I fully agree with the Secretary in that the various initiatives by the United States have gone a long way in helping Africans deal with some very critical human development challenges.

She focused on aid to Africa and the benefits that Africans are getting — a unidirectional flow of benefits from the United States to Africa while costs are borne by America.

This donor-recipient approach, which has for long defined U.S.-Africa relationships, was informed by a view of a continent characterized by hopelessness. However, this view is out of tune in present-day realities of an emerging Africa.

The Secretary did not do justice to the broader thinking among most of us in Washington, including the U.S. Congress, who are focusing on defining new strategies to structure a relationship between the United States and Africa that transcends the donor-recipient relationship.

Whoever is elected President, the next Administration must radically change the approach to engaging Africa. The new Africa presents many opportunities, and relationships with the continent must take cognisance of the new realities.

In a speech he delivered recently to 40 African ministers of trade and hundreds of stakeholders at the Brookings Institution, former President Bill Clinton articulated a vision of engagement that offers many benefits to both America and Africa.

Key to this engagement is the realization that Africa offers numerous profitable opportunities for Americans that would also benefit Africa through economic growth and job creation.

The realization that America can benefit from appropriate engagement with Africa is best exemplified by a bipartisan U.S. Senate Bill S.2215 (The Increasing American Jobs Through Greater Exports to Africa Act of 2012).

This bill seeks to increase investments in Africa and also to more aggressively explore opportunities to penetrate the African market.

At a time when the U.S. economy has been experiencing sluggish growth, S2215 is founded on the premise that effectively engaging “rising” Africa requires a different approach that goes beyond donor-recipient policy.

Testifying in support of the Bill at the U.S. Senate Committee on Foreign Relations at the invitation of its chairman, Senator John Kerry, I warned that American failure to change the mode of engagement with Africa has increasingly made America a marginal player as the Brics — Brazil, Russia India and China — have increased the scope of engagement.

In addition, some of the major projects that the United States has supported, while effective, need to be redesigned to cope with modern realities of regional integration.
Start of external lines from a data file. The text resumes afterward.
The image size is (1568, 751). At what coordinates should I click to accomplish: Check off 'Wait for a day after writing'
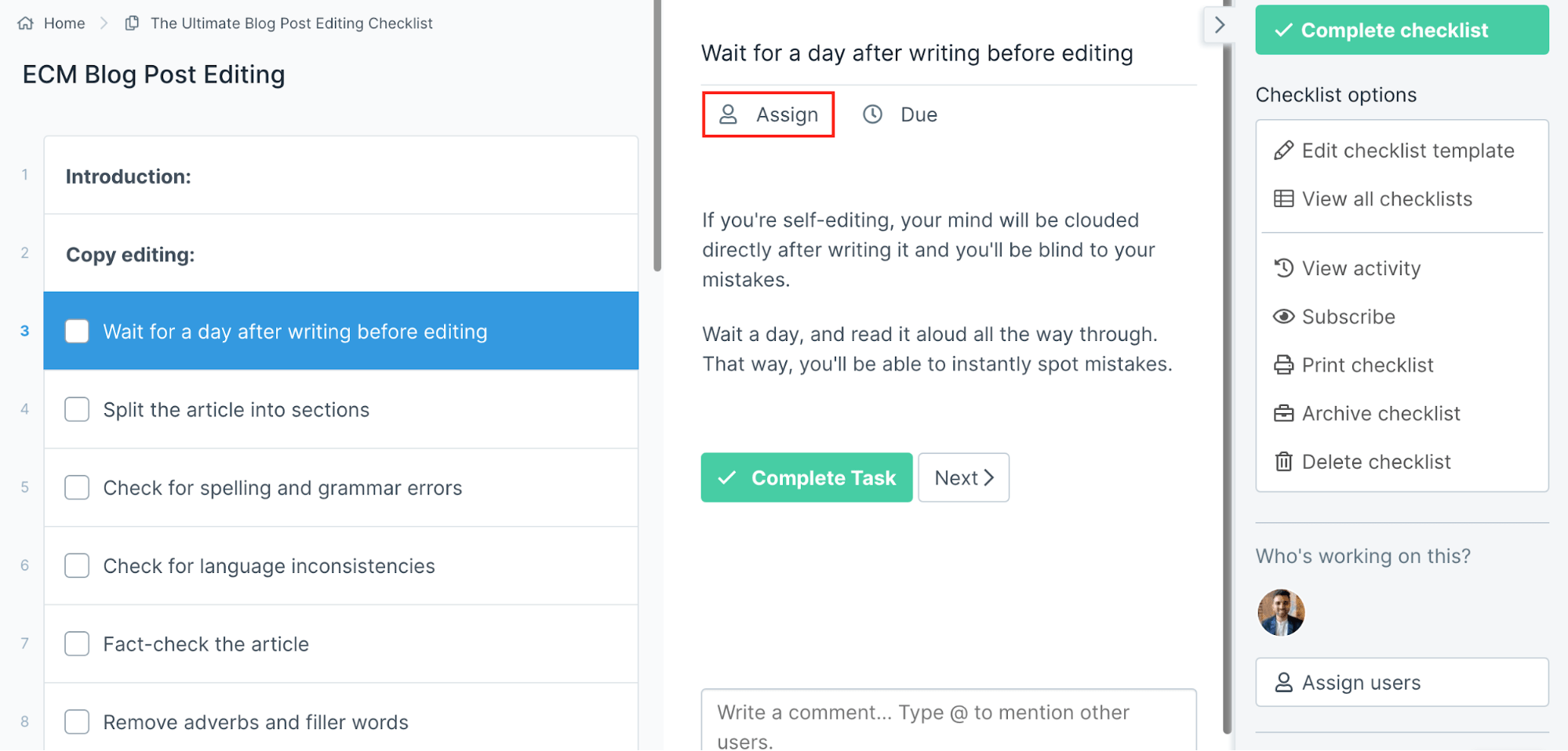coord(77,331)
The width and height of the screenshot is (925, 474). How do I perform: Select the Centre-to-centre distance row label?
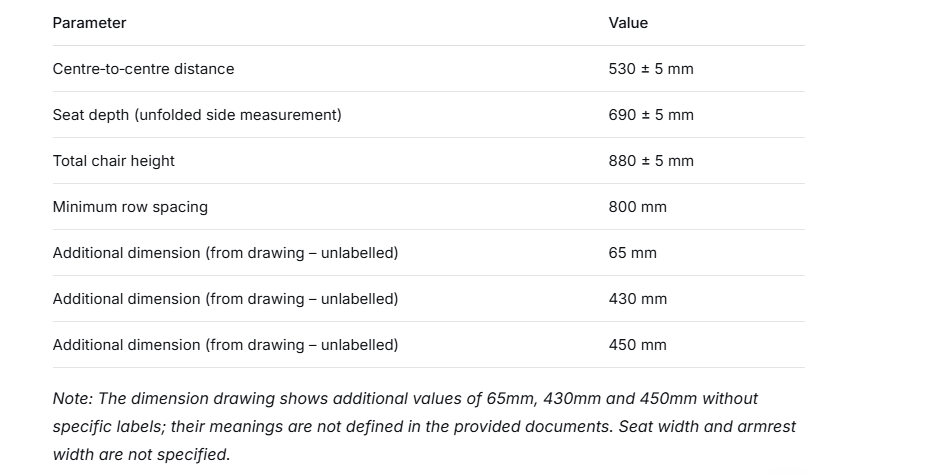[x=143, y=69]
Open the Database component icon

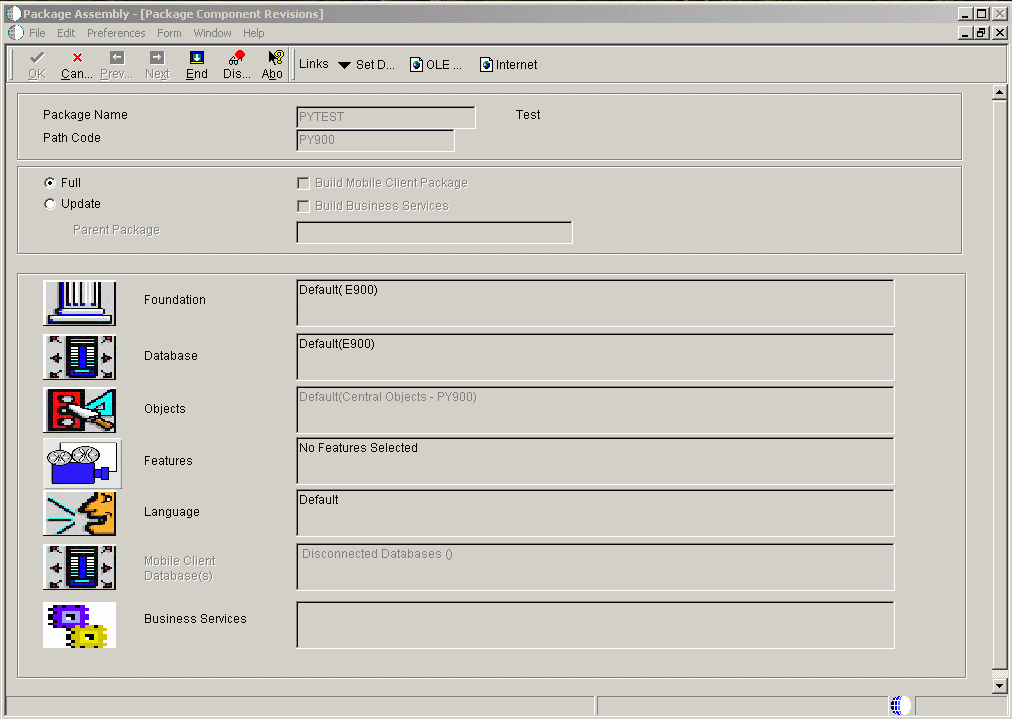pyautogui.click(x=80, y=357)
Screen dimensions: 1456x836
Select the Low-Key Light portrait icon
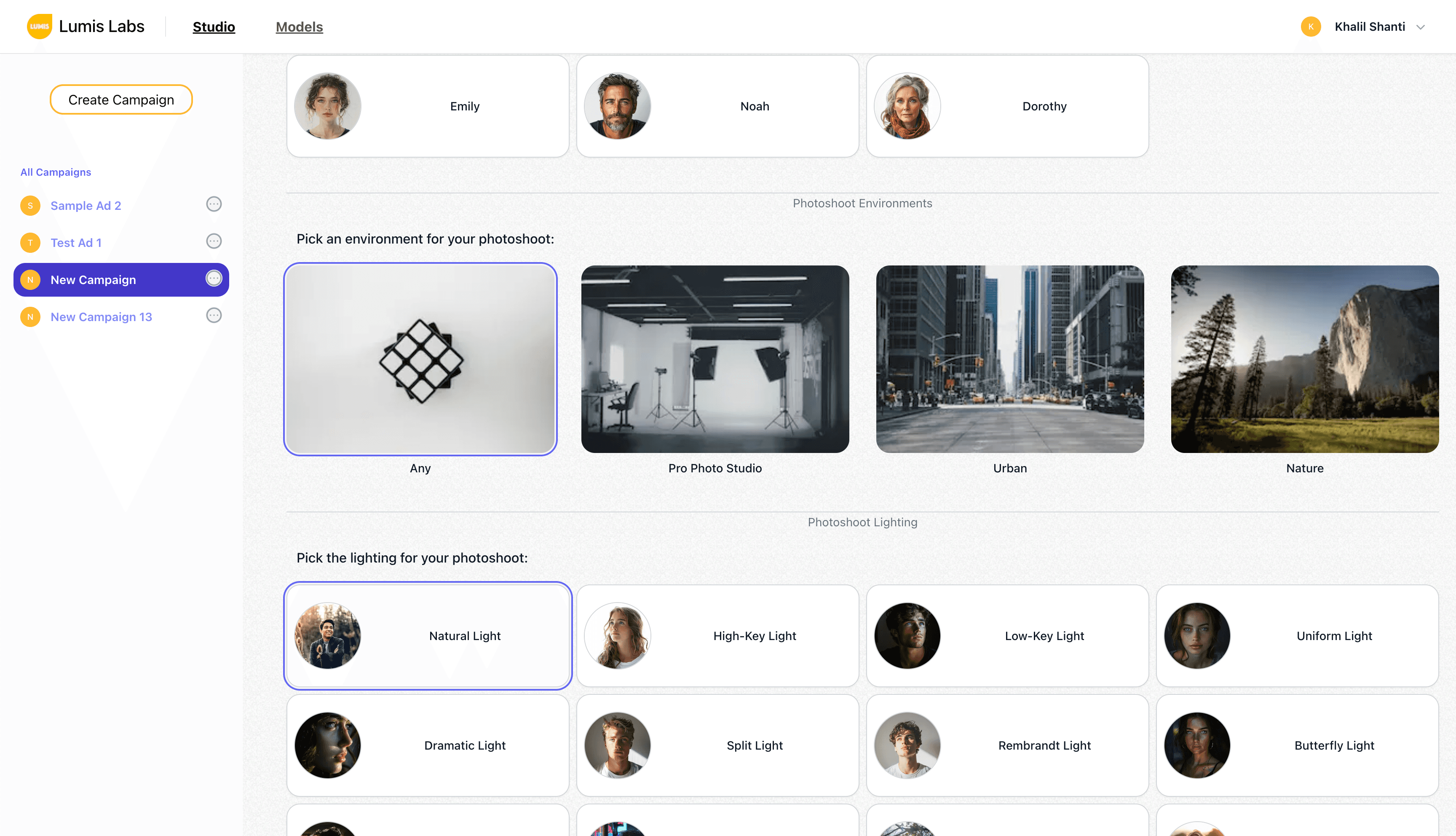(x=907, y=635)
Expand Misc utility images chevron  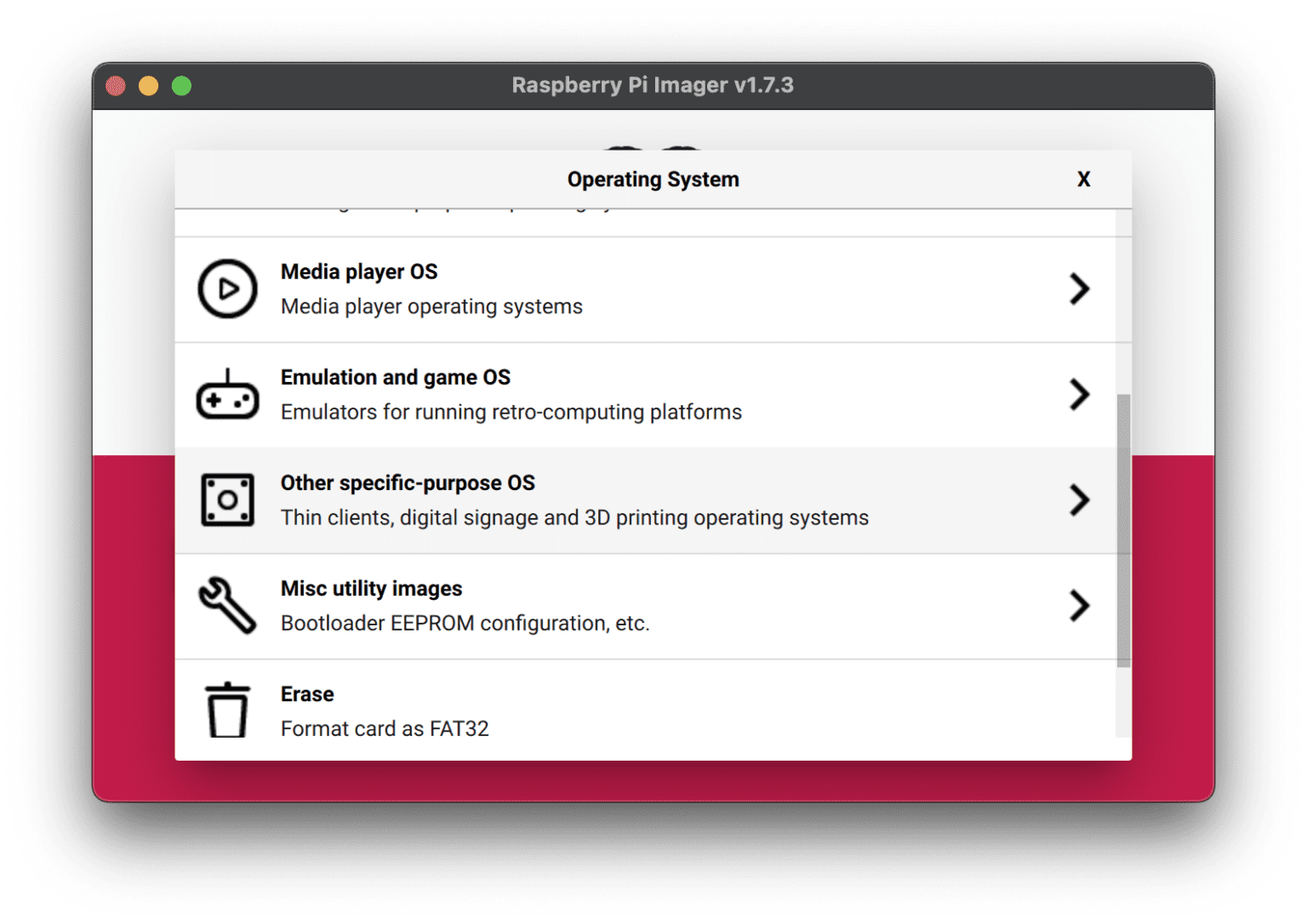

Through the Millennium Challenge Corporation compacts, the United States has extended large grants to some countries for infrastructure development. However, these grants have a much lower impact than they would have were they to focus on regional integration projects.

China and other countries have crafted effective strategies to engage African in mutually beneficial transactions.

Rather than complaining about the imperfections of the Africa-China relations, the United States must rethink its African strategy carefully, or else it will soon be a marginal player in the continent.